--- Extract provided Enclosed Below ---

Business

Hong Kong fines Goldman’s Asia unit US$350 mil over 1MDB

Securities regulator says US investment bank compounded for “serious lapses” in risk compliance

Updated 5 years ago · Published on 22 Oct 2020 6:11PM

Hong Kong fines Goldman’s Asia unit US$350 mil over 1MDB
Goldman had accepted the regulator's findings, leading to an early resolution of the disciplinary action. – AFP file pic, October 22, 2020

HONG KONG – Hong Kong’s securities regulator has fined Goldman Sachs’s Asia subsidiary US$350 million (RM1.45 billion) for “serious lapses and deficiencies” in risk compliance and money laundering controls in relation to 1Malaysia Development Berhad.

Hong Kong’s Securities and Futures Commission (SFC) said in a statement today that it had fined Goldman Sachs Asia the said sum for “serious lapses and deficiencies in its management supervisory, risk, compliance and anti-money laundering controls that contributed to the misappropriation of US$2.6 billion” from funds raised across three bond offerings in 2012 and 2013.

--- End of Enclosed Extract provided ---

▸ **Required work**
A. List every sum of money stated in the news article on the 1MDB fine, counting each distinct amount only once.
B. Write the next few paragraphs of the news article about Hong Kong fining Goldman's Asia unit over 1MDB, starting right after its last paragraph.

--- Data for review Enclosed Below ---

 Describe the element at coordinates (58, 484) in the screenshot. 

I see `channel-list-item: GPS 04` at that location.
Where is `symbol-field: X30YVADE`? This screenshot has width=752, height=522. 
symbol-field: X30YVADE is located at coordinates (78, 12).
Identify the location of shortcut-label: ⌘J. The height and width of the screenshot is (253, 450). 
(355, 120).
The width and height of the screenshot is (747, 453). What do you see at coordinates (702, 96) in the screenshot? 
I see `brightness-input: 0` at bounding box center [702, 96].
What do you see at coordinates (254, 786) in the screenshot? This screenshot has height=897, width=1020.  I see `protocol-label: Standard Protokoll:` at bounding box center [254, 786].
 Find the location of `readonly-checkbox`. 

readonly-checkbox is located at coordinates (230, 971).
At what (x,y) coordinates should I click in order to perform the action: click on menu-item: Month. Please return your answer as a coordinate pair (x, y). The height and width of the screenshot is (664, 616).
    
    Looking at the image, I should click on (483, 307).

--- End of Enclosed Data for review ---

▸ **Expected responses**
A.
US$350 million
RM1.45 billion
US$2.6 billion

B.
The fine is the first of more than US$2 billion of new penalties set to be announced today as regulators from the US to Singapore penalise Goldman for its role in the looting of billions that was raised for 1MDB and siphoned off in a sprawling money laundering and bribery scandal.

Goldman’s Asia business “lacked adequate controls in place to monitor staff and detect misconduct in its day-to-day operation, and allowed the 1MDB bond offerings to proceed when numerous red flags surrounding the offerings had not been properly scrutinised”, SFC said.

“The penalty in this case – assessed solely in accordance with Hong Kong’s own fining framework – reflects our findings that Goldman Sachs Asia failed to deal properly with numerous suspicious circumstances surrounding the 1MDB bond offerings. These failures led to multiple, serious breaches of the rules which set out the high standards of behaviour expected of all firms supervised by the SFC,” said SFC chief executive officer Ashley Alder.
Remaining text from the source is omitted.